There is no easy answer for that
Let’s say \(\Pr(B_+)=K\) and later we solve it
Applying Bayes’ theorem we have \[\Pr(B_+|\mathbf{X}=\mathbf{x})=\prod_{j=1}^m \frac{\Pr(X_j=s_j|B_+)}{\Pr(X_j=s_j)}\cdot K\]
Can it be simpler?
…are made to change multiplications into sums
\[\log\Pr(B_+|\mathbf{X}=\mathbf{x})=\sum_{j=1}^m \log\frac{\Pr(X_j=s_j|B_+)}{\Pr(X_j=s_j)} + mK\]
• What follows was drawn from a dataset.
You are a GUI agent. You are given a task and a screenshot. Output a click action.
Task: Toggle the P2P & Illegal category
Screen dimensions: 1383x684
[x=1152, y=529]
For each sequence \(\mathbf{x}\) we calculate the score
\[\mathrm{Score}(\mathbf{x}) =\sum_{j=1}^m Q_{s_j,j} =\sum_{j=1}^m\log\frac{\Pr(X_j=s_j|B_+)}{\Pr(X_j=s_j)}+Const\]
We prepare a matrix \(\mathbf{Q}\) for each binding site \[Q_{i,j}=\log\frac{M_{ij}}{N_i}\]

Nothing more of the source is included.